Segment Start: EXERCISE INPUT

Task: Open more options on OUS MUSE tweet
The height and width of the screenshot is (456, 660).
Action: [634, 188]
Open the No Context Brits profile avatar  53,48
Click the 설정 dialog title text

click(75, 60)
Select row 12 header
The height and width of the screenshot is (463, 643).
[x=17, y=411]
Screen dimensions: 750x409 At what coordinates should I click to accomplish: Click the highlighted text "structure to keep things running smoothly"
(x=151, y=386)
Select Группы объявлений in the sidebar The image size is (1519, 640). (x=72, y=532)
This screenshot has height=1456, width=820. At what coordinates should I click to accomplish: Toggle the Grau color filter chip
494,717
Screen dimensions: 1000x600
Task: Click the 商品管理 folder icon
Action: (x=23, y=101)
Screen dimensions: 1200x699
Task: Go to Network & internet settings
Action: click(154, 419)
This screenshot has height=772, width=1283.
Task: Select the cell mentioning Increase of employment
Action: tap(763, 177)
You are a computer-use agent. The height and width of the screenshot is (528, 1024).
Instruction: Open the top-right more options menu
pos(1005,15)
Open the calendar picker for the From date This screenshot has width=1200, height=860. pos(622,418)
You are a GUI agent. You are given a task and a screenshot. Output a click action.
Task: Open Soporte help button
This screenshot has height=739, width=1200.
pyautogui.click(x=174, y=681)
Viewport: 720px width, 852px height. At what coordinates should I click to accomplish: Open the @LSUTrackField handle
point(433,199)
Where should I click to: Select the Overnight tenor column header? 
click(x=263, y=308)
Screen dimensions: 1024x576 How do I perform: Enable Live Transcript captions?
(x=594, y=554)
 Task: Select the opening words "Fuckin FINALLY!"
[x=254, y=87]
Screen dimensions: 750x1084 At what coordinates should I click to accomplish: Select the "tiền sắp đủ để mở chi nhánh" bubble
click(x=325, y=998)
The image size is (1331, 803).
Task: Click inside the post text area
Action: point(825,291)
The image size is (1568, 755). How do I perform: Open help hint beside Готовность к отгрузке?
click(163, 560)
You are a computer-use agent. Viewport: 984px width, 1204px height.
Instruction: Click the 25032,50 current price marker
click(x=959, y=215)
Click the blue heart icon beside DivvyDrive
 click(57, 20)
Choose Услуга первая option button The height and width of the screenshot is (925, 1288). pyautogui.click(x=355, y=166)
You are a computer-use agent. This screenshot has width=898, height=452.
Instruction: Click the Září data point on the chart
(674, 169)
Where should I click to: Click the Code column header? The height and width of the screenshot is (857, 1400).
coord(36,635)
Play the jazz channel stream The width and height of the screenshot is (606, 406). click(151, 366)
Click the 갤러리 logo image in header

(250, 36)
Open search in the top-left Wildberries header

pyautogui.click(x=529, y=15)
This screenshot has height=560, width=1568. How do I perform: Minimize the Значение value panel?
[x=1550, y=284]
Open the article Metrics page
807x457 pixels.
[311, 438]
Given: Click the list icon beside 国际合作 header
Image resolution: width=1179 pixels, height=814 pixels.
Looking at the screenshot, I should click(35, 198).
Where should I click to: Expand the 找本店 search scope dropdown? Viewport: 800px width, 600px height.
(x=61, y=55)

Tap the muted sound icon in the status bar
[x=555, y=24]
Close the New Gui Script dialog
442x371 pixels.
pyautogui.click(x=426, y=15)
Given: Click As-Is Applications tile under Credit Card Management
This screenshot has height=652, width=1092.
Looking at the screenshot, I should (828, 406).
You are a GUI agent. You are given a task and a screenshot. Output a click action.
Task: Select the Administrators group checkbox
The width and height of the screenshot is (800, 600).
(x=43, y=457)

Segment End: EXERCISE INPUT

» **TASK**: Go through the records above, find each line with the string "button", and copy it.

» **TASK OUTPUT**:
Task: Open Soporte help button
Choose Услуга первая option button The height and width of the screenshot is (925, 1288). pyautogui.click(x=355, y=166)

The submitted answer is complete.